This review was originally published on The Doughnut.
Damian Burke, back in 2012, referred to the EP from Arêtes as “undulating sleep-folk” and, for most of the full debut album, I agree.
I found that to really enjoy this album as a sound to chill out/relax/sleep to you need to skip past the first track. If you have the album on random play you’re going to have a bit of a shock when ‘Would Be Gods’ comes in. It’s easily the liveliest and most up-beat track on the album.
That doesn’t mean I don’t like the opening track – I do, although I’m not convinced by the echo effect on the vocals which give a ‘recorded in the back of a hall’ feel. I think it’s a cracking piece and it quickly became the ear-worm track of the whole album for me.
The eleven remaining tracks, however, take a very different route descending, as they do, into sleepier riffs and dream-like accompaniments. It amazes me how Arêtes manage to give so many flavours of ‘dreamy’ but they do – without ever being boring.
‘All My Sons And Daughters’, for instance, is beautifully haunting. The piece has hints of Moby meets The Beatles at their back-tracking best but is all Arêtes in style.
‘I Was Never Here Anyway ‘
By contrast, ‘Dyatlov Pass’ (the shortest track and the only complete instrumental) immediately made me think of the B side of Kate Bush’s Hounds of Love album – not an inappropriate link considering the Irish connection – but this is for a new generation of listeners.

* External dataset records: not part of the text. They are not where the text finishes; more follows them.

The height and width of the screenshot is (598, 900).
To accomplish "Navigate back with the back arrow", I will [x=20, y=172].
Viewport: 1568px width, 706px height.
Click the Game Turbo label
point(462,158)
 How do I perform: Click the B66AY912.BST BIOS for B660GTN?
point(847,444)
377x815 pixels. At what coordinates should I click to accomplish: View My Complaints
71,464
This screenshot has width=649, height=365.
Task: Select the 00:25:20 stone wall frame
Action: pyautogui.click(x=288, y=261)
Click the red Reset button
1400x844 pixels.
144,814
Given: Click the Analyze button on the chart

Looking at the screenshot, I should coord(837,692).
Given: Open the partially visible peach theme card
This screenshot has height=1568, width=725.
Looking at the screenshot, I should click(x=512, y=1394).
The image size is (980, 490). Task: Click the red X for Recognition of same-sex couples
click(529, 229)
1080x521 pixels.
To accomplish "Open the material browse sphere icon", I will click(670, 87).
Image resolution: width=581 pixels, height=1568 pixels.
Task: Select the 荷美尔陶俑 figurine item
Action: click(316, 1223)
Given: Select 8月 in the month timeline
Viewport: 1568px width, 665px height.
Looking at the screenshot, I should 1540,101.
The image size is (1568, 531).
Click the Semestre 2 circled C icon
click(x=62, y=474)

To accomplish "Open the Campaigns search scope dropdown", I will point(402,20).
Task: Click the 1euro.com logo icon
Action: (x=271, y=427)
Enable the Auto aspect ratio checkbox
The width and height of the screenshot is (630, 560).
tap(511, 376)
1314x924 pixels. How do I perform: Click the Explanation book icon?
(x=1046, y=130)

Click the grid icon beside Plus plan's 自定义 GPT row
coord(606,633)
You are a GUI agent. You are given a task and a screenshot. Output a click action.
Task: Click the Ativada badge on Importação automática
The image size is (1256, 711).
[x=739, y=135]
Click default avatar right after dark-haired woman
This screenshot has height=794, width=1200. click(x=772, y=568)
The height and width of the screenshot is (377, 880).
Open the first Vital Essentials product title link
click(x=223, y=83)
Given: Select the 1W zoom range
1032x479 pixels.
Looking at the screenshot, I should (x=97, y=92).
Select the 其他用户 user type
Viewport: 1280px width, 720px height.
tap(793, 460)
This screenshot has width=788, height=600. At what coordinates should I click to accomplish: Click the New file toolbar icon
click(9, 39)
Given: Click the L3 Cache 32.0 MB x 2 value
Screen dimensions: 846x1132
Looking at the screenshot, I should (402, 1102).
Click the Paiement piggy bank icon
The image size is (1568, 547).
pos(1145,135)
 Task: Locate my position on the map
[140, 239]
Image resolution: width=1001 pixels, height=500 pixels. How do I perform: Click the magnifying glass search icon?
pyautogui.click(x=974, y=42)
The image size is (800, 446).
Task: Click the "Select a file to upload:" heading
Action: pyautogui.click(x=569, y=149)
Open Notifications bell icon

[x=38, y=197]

I could go on – ‘Forgetting How to Remember’ reminds me of 60s Pink Floyd’s ‘Julia Dream’ and so on – but I think you get the point. This is a wonderful chill-out album which manages to be inventive with enough acoustic and folk influences to be relaxed yet without becoming a ‘folk’ album. The psychedelic effects abounding through the album put you into space but there’s enough of a beat to keep a tether to terra firma. Traditional rock elements – Bass, electric guitar and drum kit – are kept to a minimum and used with carefully restrained skill throughout.
Singer and bassist Brian Semple, when speaking of the album title says:
“Mission creep is a political term, used to describe something that’s gone too far and got out of hand, because of greed or incompetence, or because it was a front for something more sinister all along. For me, it carries associations of cynicism and disillusionment, which are really the defining political sentiments of our generation.”
“Mission creep is a political term, used to describe something that’s gone too far and got out of hand, because of greed or incompetence, or because it was a front for something more sinister all along.”
Hats off to him for this but, despite Semple’s views, what I like most about this album is the lack of negativity. This has the chill-out of Radiohead but without hypnotising you into wanting to slit your wrists. This is an album counsellors will be able to recommend to insomniacs and manic depressives in years to come. You’ll get good rest listening to this album and come round later with a smile on your face and at peace with the universe. Well – I did anyway.